Remembering Bobby Fischer
Reminiscence

By Sofia Polgar
Wed. Feb 13, 2008

Unquestionably the most famous chess player in the history of the royal game, Bobby Fischer died last month at the age of 64 — the exact number of squares on the chessboard. His lively games will be remembered for as long as the game is played.

“Chess is life,” Fischer used to say. But, alas, after he became world champion, his life and his chess diverged. And while his games were beautiful, his life away from the chessboard was often ugly. The chess genius harbored a delusional side whose antisemitic and anti-American rants brought shame on not only the speaker but also the game.

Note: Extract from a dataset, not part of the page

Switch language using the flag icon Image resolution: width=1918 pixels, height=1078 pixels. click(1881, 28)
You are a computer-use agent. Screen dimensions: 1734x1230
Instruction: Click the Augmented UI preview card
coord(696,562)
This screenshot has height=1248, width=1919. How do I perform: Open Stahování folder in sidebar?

Many of today’s players — from amateurs to grandmasters — call Fischer a factor in their decision to take up the game. His triumphs even inspired some outside the chess realm. Fischer was the first modern chess player to break down the wall of Soviet chess domination. During the Cold War, as the Iron Curtain divided Europe, he became a hero.

“A man without frontiers,” grandmaster Ljubomir Ljubojevic said of Fischer. “He didn’t divide the East and the West, he brought them together in their admiration for him.”

In the 1960s, as he headed toward his 1972 world championship, he demolished some of the best players in the game. His road to the top was brutal; he didn’t allow his opponents the mercy of even a single draw. Never before or since were such defeats handed to world-champion-caliber players.

In 1972, the world waited with bated breath as the young American meteor faced off against reigning world champion Boris Spassky. The drama made headlines around the globe. Though he already had a reputation for eccentricity, Fischer outdid himself. Because some of his conditions weren’t met, he didn’t arrive in Reykjavik, Iceland, for the showdown’s first game. Only after getting a phone call from then secretary of state Henry Kissinger was he persuaded to get on the plane. “This is one of the worst chess players in the world speaking to the best,” Kissinger allegedly said. “America wants you to go over there and beat the Russians.” Fischer lost the first point by forfeit, but two months later, America could celebrate its new champion.

The same year that Bobby became world champion, my elder sister, Susan, then 3 years old, found a chess set. Years later, Susan, my younger sister, Judit, and I led the Hungarian team to victory in the international chess Olympiad. Today, Judit is rated among the top 20 players in the world. When she became a grandmaster at age 15, she broke Fischer’s record as the youngest player to reach the mark. This was especially sweet, as Fischer’s opinion of a woman’s abilities was not terribly high. “They’re like beginners,” he once said. “They lose every single game against a man. There isn’t a woman player in the world I can’t give knight-odds to and still beat.”